— Aim 1 —
Write out the records from their first line through the line containing "The image size is (1456, 819).", keeping every line exactly as it stands.

— Extract to read —
* Begin *

Independent Learner
Give a man a fish and you feed him for a day; teach him how to fish, and you feed him for a life time.
The other day I was reprimanded by my daughter's teacher for not making my daughter learn her spellings for the dictation. Yes, I had seen the entry in her diary - "learn the spellings from Lesson # for dictation". As I contemplated on my situation, I realized that while the school had given a task to my daughter, what the school had completely missed out was HOW my daughter is supposed to do it. (Or maybe the school assumed that the parents should know the "how").
The next thought: Is the school's task to give them spelling homework and then test spellings, or is the school's task to show children how to learn spellings.
Further even if a school teaches one method, is it necessarily the best (or the only way). Aren't there more than one way of doing things effectively. In which case is it the school's responsibility to tell the children "how" to do it.
Further if the child is facing problems - is just doing more of something the solution; is 'drill more', 'practice more' the best way. We know from our own childhood, how ineffective is practice (we almost ended up hating the learning task).

* End *

— Aim 2 —
From the passage on independent learning, reproduce word for word the part starting with "Further even if" and going on through "the learning task).".

— Information given —
* Begin *

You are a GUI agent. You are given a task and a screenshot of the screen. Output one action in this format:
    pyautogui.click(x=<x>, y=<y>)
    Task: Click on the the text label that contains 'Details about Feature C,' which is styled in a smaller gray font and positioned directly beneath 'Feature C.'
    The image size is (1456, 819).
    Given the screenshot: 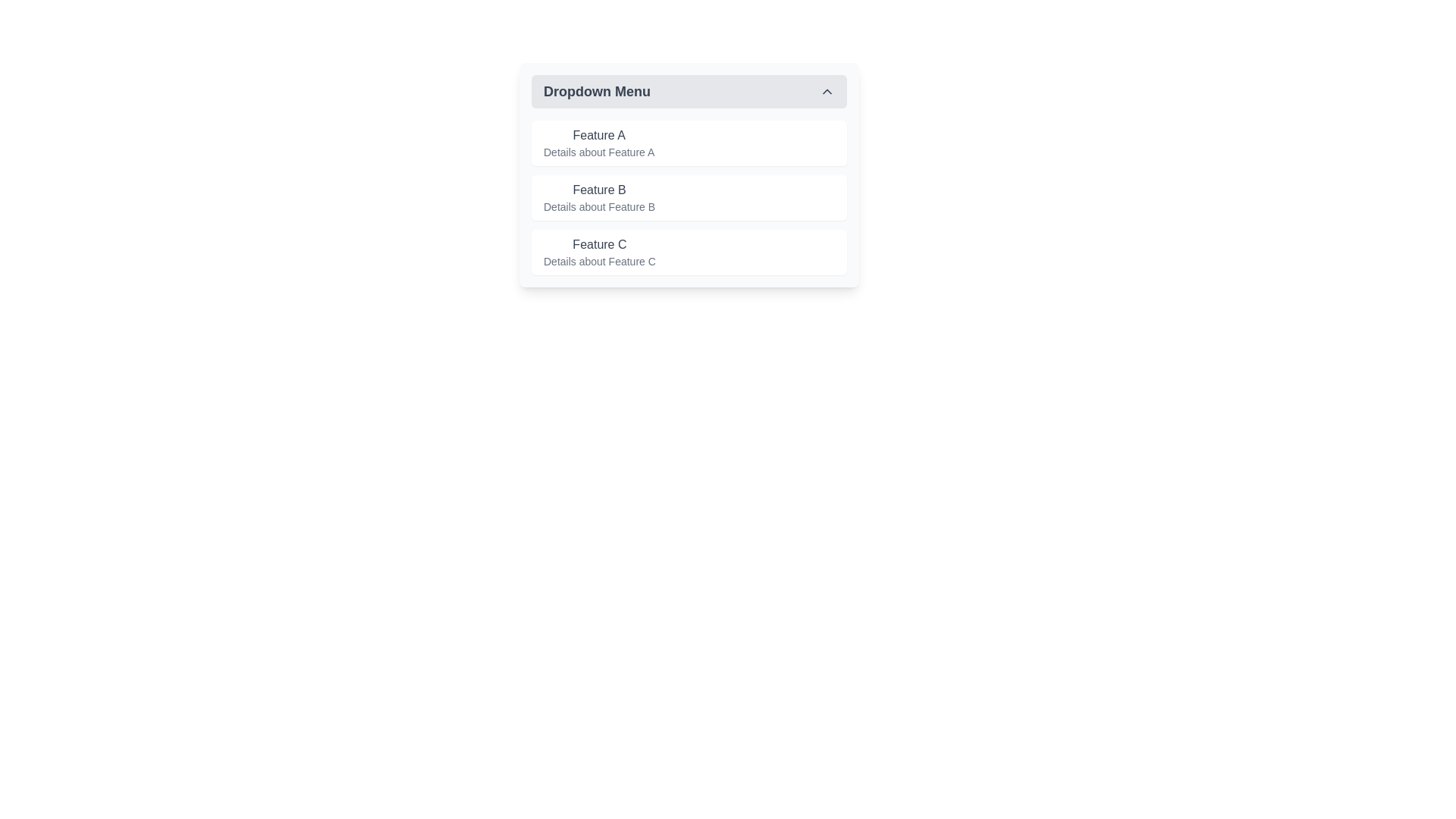 What is the action you would take?
    pyautogui.click(x=598, y=260)
    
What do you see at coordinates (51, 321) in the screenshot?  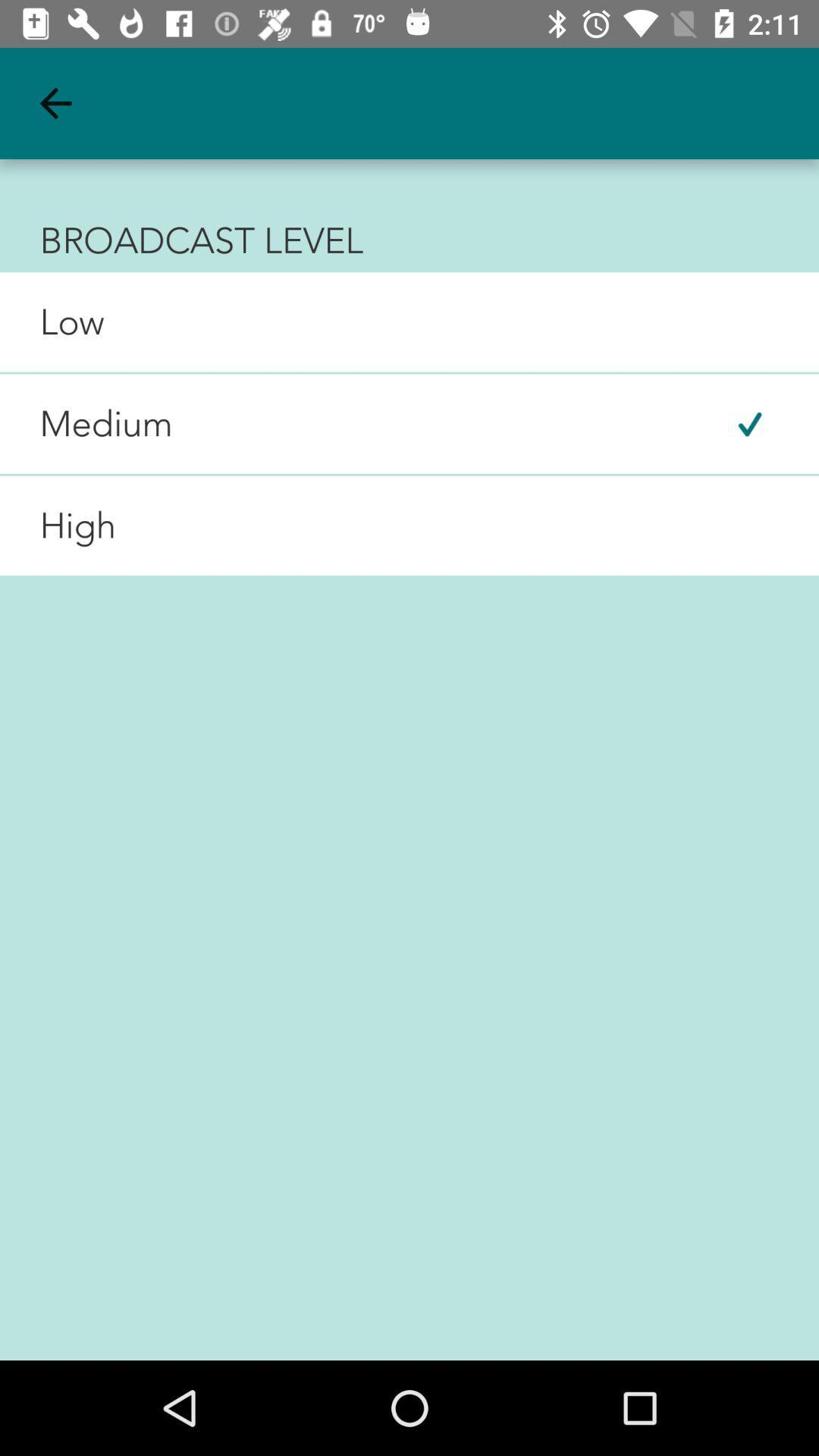 I see `the item above medium` at bounding box center [51, 321].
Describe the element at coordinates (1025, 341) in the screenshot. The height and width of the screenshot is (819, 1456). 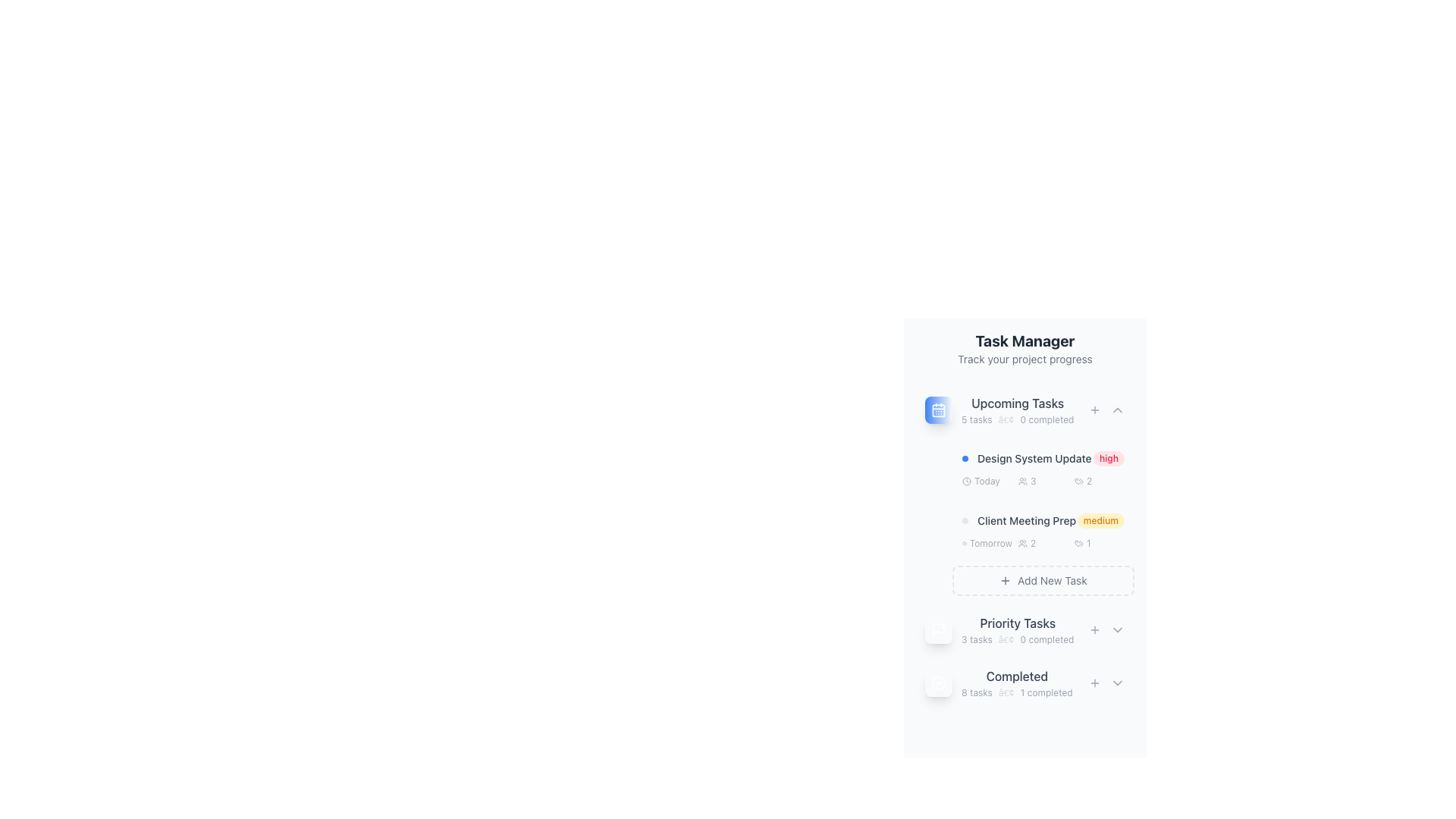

* End *

— Full solution 1 —
You are a GUI agent. You are given a task and a screenshot of the screen. Output one action in this format:
    pyautogui.click(x=<x>, y=<y>)
    Task: Click on the the text label that contains 'Details about Feature C,' which is styled in a smaller gray font and positioned directly beneath 'Feature C.'
    The image size is (1456, 819).

— Full solution 2 —
Further even if a school teaches one method, is it necessarily the best (or the only way). Aren't there more than one way of doing things effectively. In which case is it the school's responsibility to tell the children "how" to do it.
Further if the child is facing problems - is just doing more of something the solution; is 'drill more', 'practice more' the best way. We know from our own childhood, how ineffective is practice (we almost ended up hating the learning task).